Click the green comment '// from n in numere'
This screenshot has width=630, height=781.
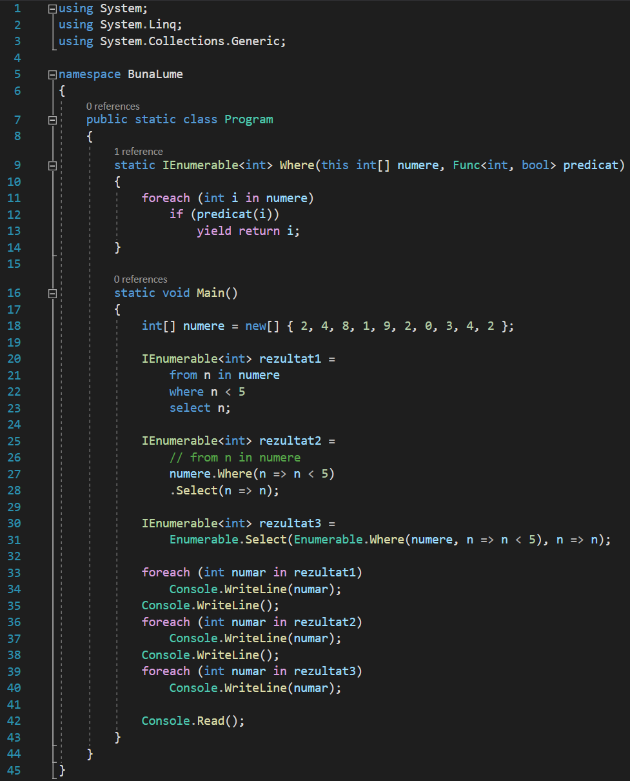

--

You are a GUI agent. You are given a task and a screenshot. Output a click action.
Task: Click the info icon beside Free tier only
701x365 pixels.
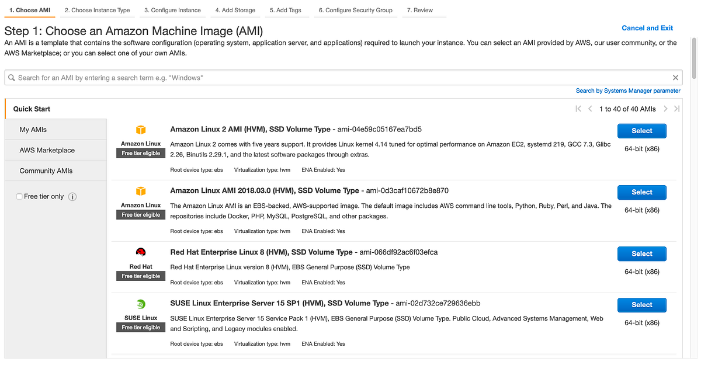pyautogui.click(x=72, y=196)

---

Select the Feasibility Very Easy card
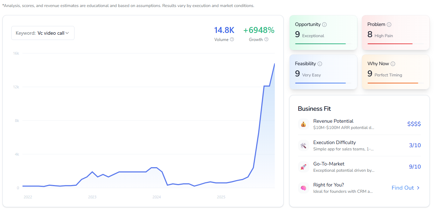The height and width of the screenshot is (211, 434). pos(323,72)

*Your assignment*
All that should be written out is the stretch of lines above between the one holding "Click the green comment '// from n in numere'" and the one holding "This screenshot has width=630, height=781.", inclusive, exactly as given.

*Response to this task*
Click the green comment '// from n in numere'
This screenshot has width=630, height=781.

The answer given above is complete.